▶ **EXERCISE INPUT**
::::::::::

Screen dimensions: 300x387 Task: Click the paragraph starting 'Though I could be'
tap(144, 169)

::::::::::

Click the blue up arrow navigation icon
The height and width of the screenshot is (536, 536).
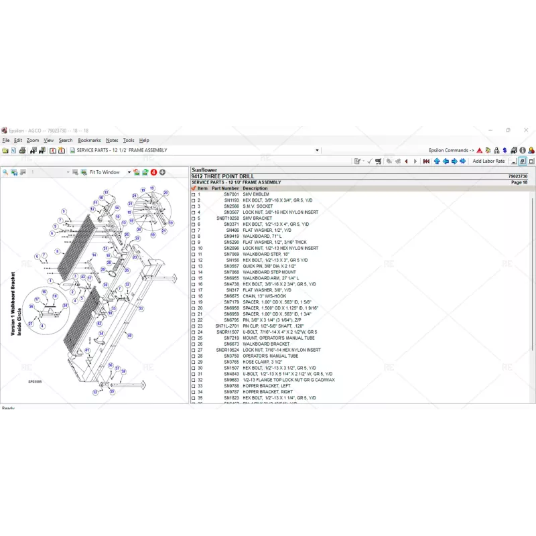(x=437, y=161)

::::::::::

▶ **WHAT IS EXPECTED**
Reproduce the stretch of the records from the line containing "Screen dimensions: 300x387" through the line containing "tap(144, 169)", both lines included and requests retained. Scale every coordinate in the answers by 0.9, rounding to whole numbers with halves rounded up, and leave all numbers in the requests unchanged.

▶ **SOLUTION TO THIS EXERCISE**
Screen dimensions: 300x387 Task: Click the paragraph starting 'Though I could be'
tap(130, 152)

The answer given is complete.